-------- SOURCE PASSAGE
When I look at top sched_switch kstacks on s390 with this workload, 20% 
of them are worker_thread() -> schedule(), both with CONFIG_PREEMPT and 
CONFIG_PREEMPT_LAZY. The others are vhost and idle.

On x86 I see only vhost and idle, but not worker_thread().


According to runqlat.bt, average run queue latency goes up from 4us to 
18us when switching from CONFIG_PREEMPT to CONFIG_PREEMPT_LAZY.

I modified the script to show per-comm latencies, and it shows 
that worker_thread() is disproportionately penalized: the latency 
increases from 2us to 60us!

For vhost it's better: 5us -> 2us, and for KVM it's better too: 8us -> 2us.


Finally, what is the worker doing? I looked at __queue_work() kstacks, 
and they all come from irqfd_wakeup().

irqfd_wakeup() calls arch-specific kvm_arch_set_irq_inatomic(), which is 
implemented on x86 and not implemented on s390.


This may explain why we on s390 are the first to see this.


Christian, do you think if it would make sense to 
implement kvm_arch_set_irq_inatomic() on s390?


^ permalink raw reply	[flat|nested] 8+ messages in thread

* Re: [PATCH] sched: Further restrict the preemption modes
  2026-02-24 17:11   ` Sebastian Andrzej Siewior
@ 2026-02-25  9:56     ` Ciunas Bennett
  0 siblings, 0 replies; 8+ messages in thread
From: Ciunas Bennett @ 2026-02-25  9:56 UTC (permalink / raw)
----------------
-------- LISTING
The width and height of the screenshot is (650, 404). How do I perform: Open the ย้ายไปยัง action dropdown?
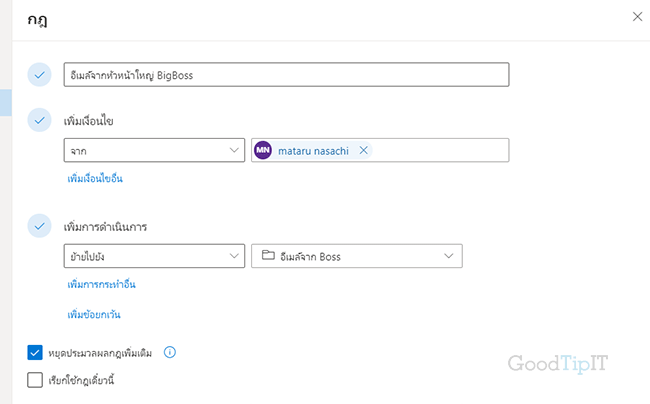click(154, 256)
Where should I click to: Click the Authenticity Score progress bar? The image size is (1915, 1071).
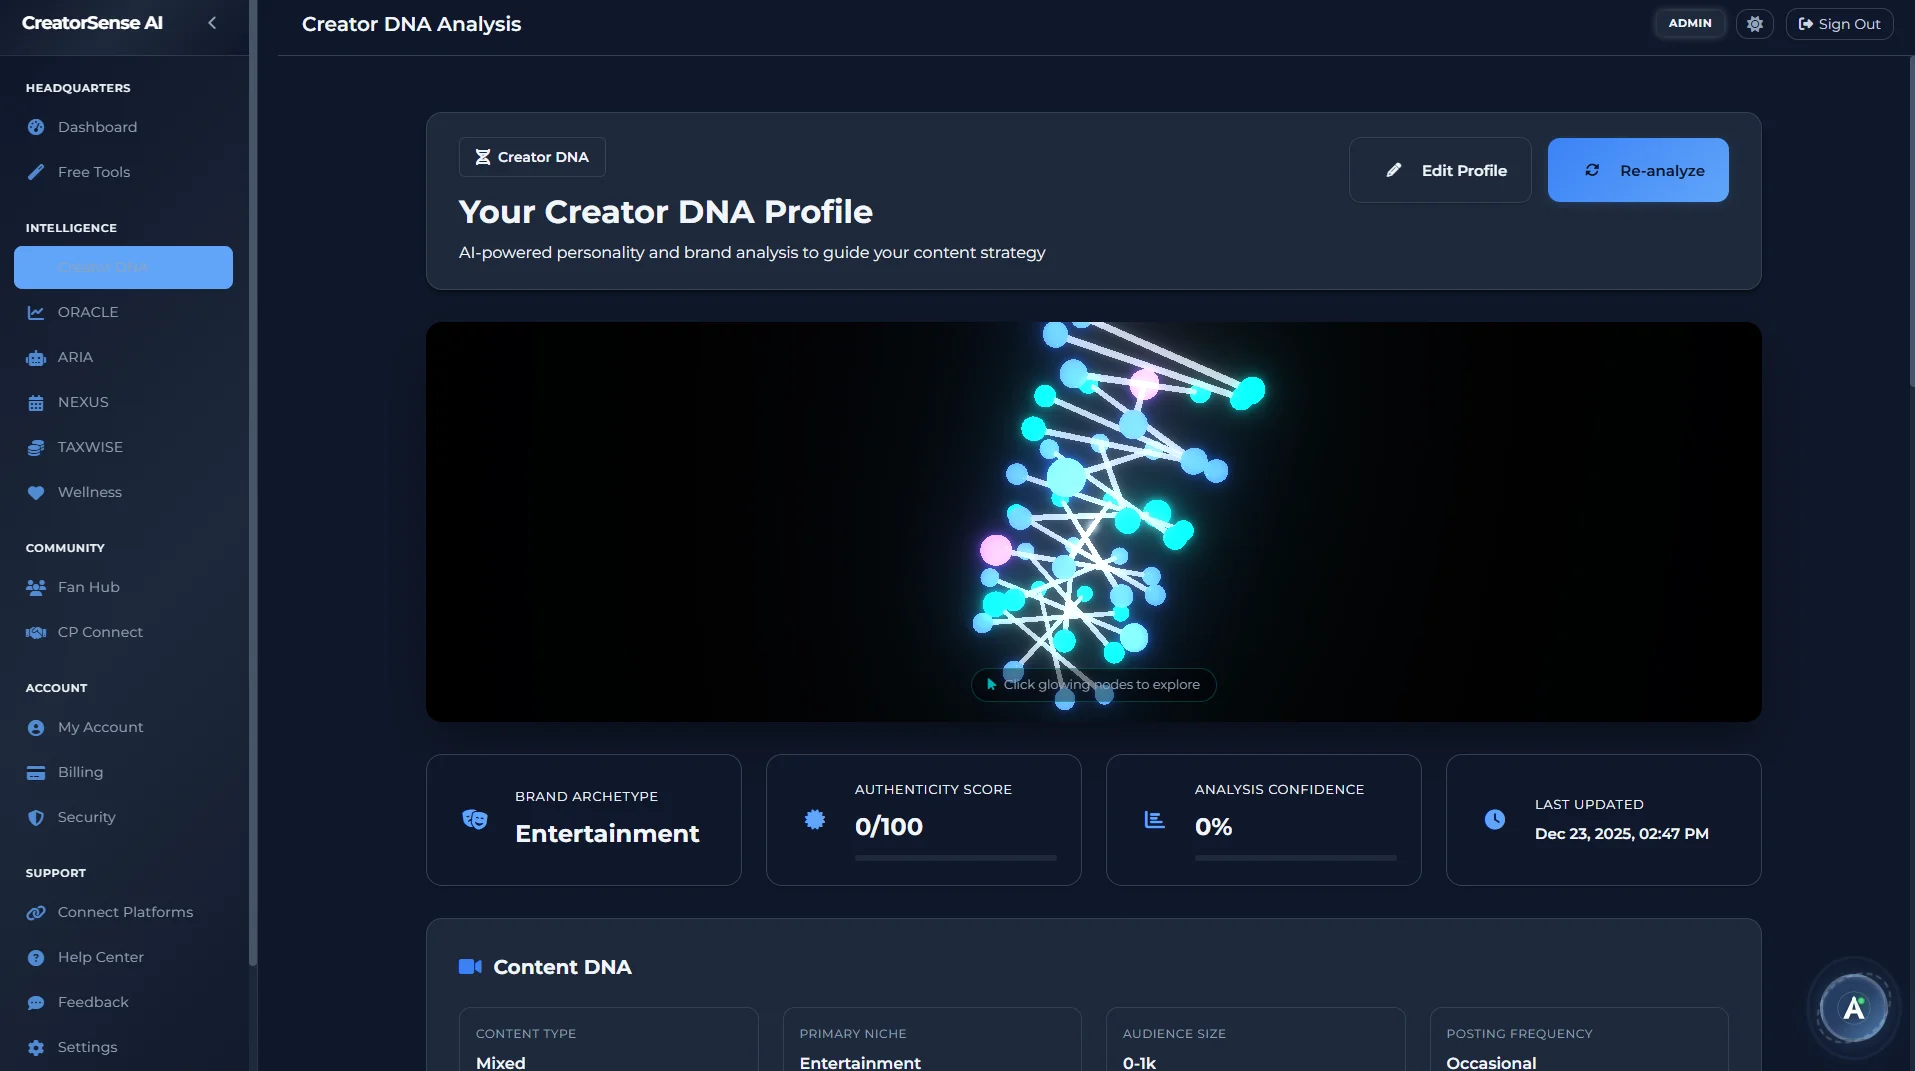954,858
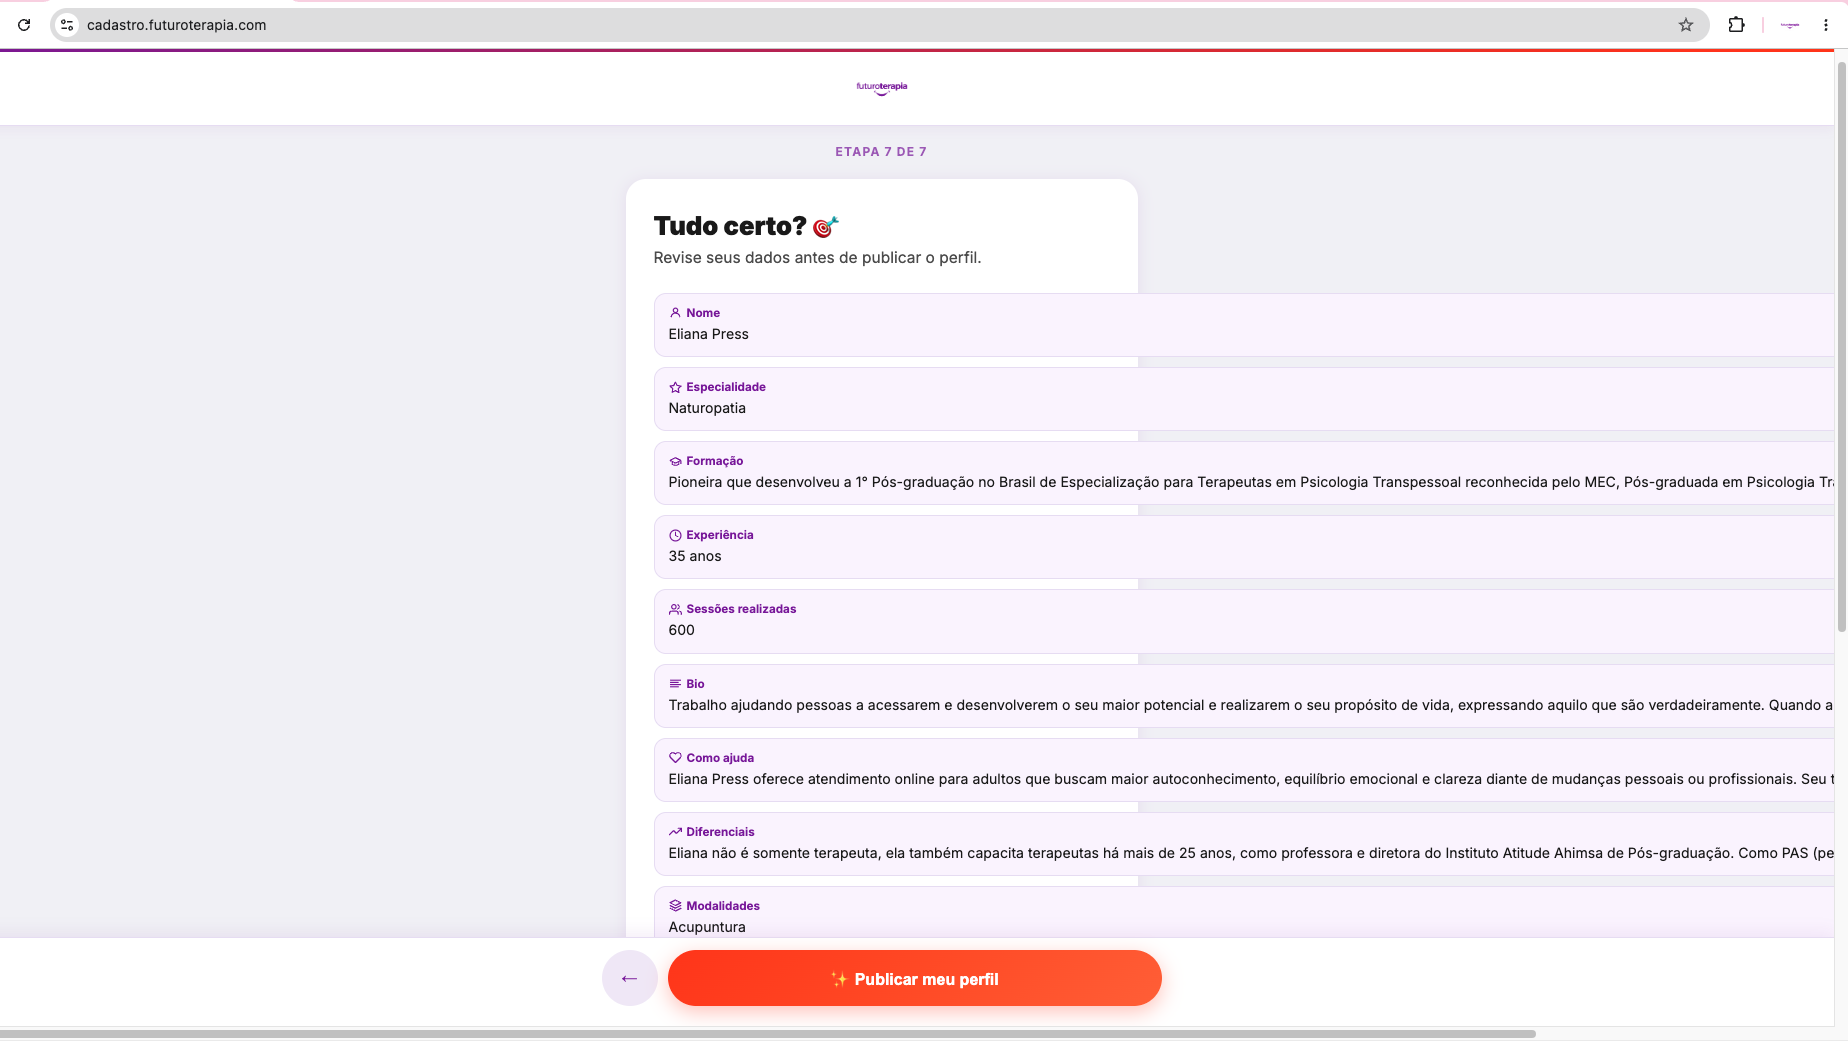Publish profile with Publicar meu perfil button
The height and width of the screenshot is (1041, 1848).
[914, 978]
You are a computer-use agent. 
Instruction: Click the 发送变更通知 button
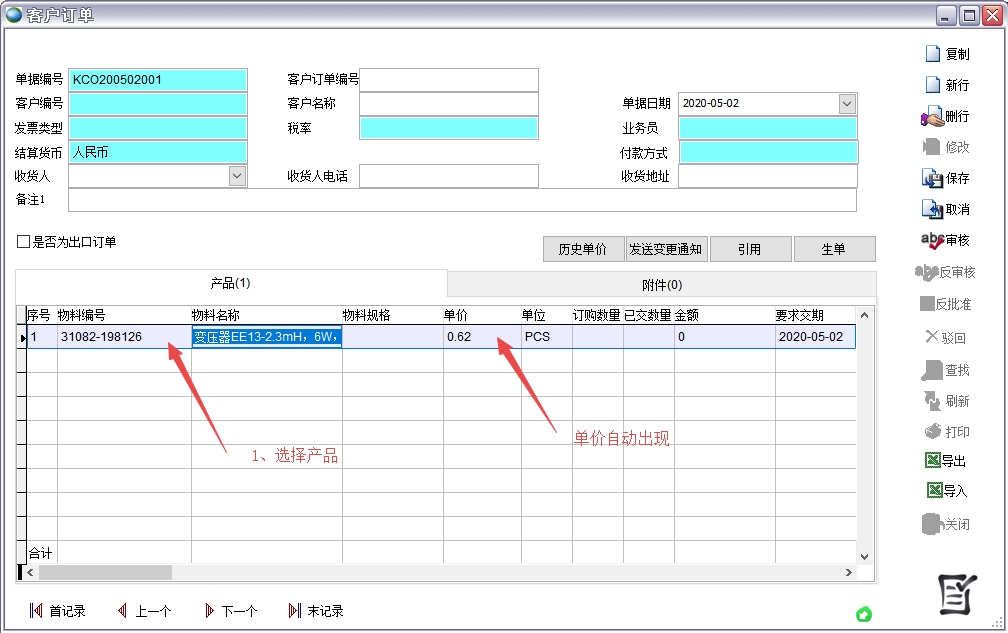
----------------
Answer these questions about the scheduler latency excerpt:
1. Which kinds of sched_switch kstacks appear on x86?
2. According to runqlat.bt, how does average run queue latency change when switching from CONFIG_PREEMPT to CONFIG_PREEMPT_LAZY?
3. Which function do all the __queue_work() kstacks come from?
The records that come after the excerpt are separate material and have no connection to it.

1. Only vhost and idle.
2. It goes up from 4us to 18us.
3. irqfd_wakeup().